When we release on-device English ASR this summer, you can expect the app to take approximately 100MB[6] of additional space. This is an order of magnitude less than the only publicly[7] available deep model. Furthermore, if your device supports it, the model will make full use of the on-device neural accelerator. On the Kirin 990, which leads the mobile AI leaderboard, we are seeing substantially faster than real time transcription.[8] While this work is still very much an ongoing project, we are extremely excited to share this preview of our initiative.



[0] I will be covering technical details of our speech recognition in later posts as we get closer to the release of this feature.

[1] By raw audio, I mean the audio samples, the specifics of which are way beyond the scope of this post. The "explain it like I am 5" version is that 1 second of audio generates many numbers, and each of these numbers represent a single sample. We measure how many samples there are in KHz, or how many thousands of readings were taken a second. Typically in speech recognition we sample at 8KHz, 16KHz, or 48KHz. These numbers can be "played" back for you to hear what was recorded.A very extreme simplification, but sufficient for understanding this post.

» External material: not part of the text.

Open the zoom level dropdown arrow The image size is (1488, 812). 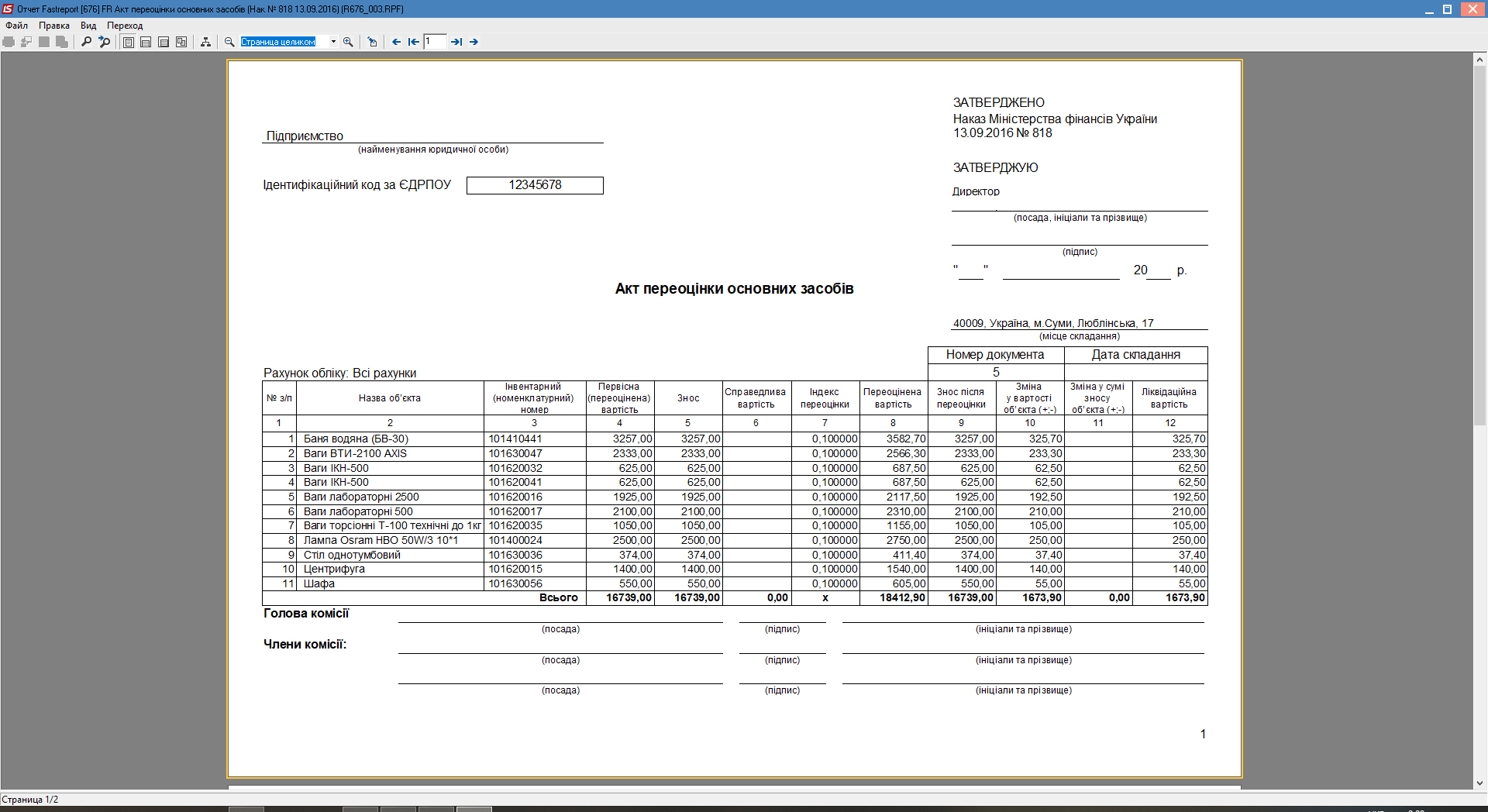(333, 42)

[2] Again, a major oversimplification, but this will be the topic for a later post.

[3] The approaches (letters or graphemes, words) can be thought of as different ends of a spectrum, with middle points like sub-words. This is when a language is broken down into a unit greater than a single character length but shorter than words.

[4] This is just about the intuition: after all, deep learning is more so inspired by the human brain, rather than an implementation of it.

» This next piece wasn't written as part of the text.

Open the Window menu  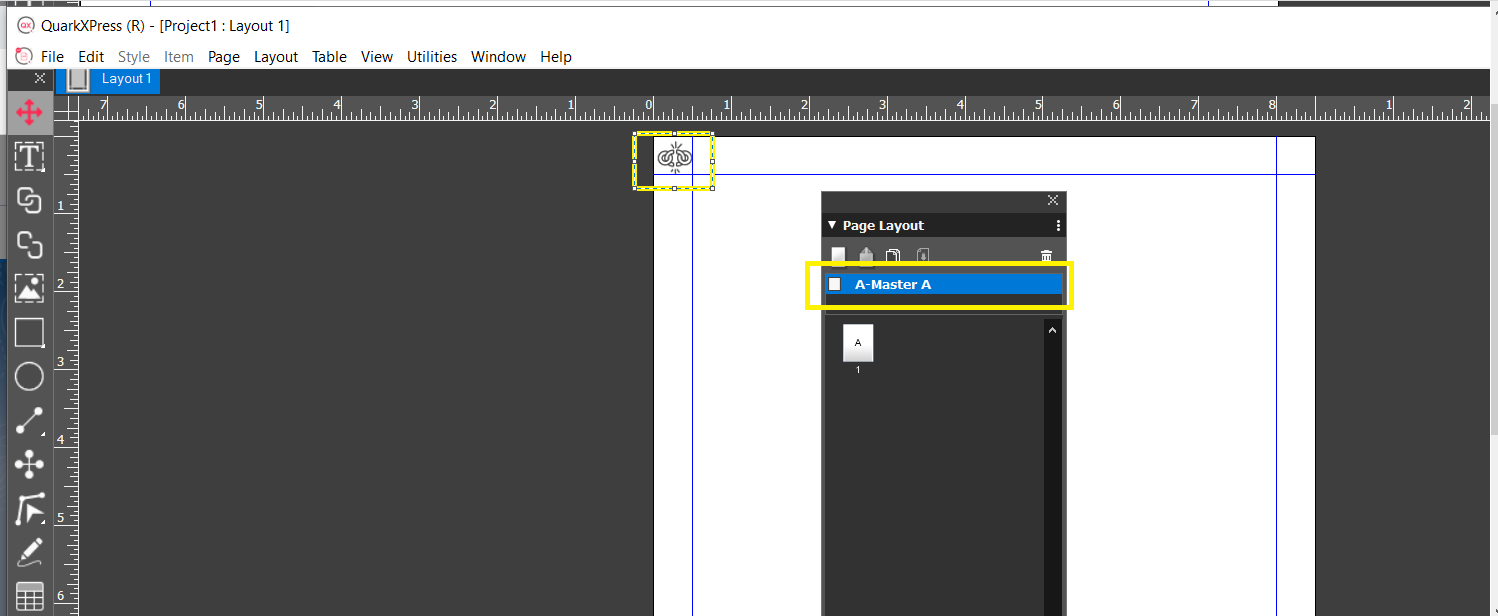pos(498,57)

[5] I don't mean to understate the importance of this – I just believe it deserves its own post.

[6] We actually have versions running now that come in under 50MB, but there is an obvious trade off in terms of model size vs. accuracy. Furthermore, different languages have different model sizes, but we are working to keep the model sizes all at roughly the same size.

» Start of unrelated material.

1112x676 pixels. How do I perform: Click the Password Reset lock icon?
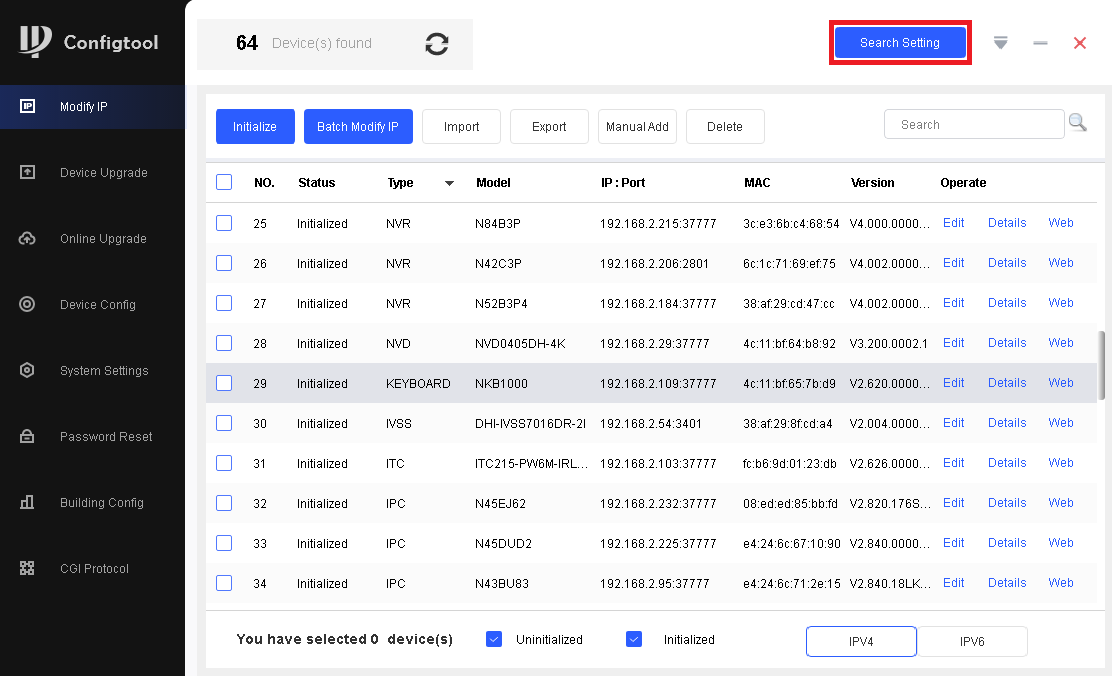click(x=28, y=436)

[7] If you include very non-public models, then the Google ASR model for the Pixel is around 100MB as well.

[8] Faster than realtime can be thought of as: how long does it take to transcribe 1 second of audio? Taking 1 second to do so would be considered realtime, anything under that is called "faster than realtime". With our 25MB English model on a P40 Pro, we can transcribe ~2.5 seconds of audio in under 250ms.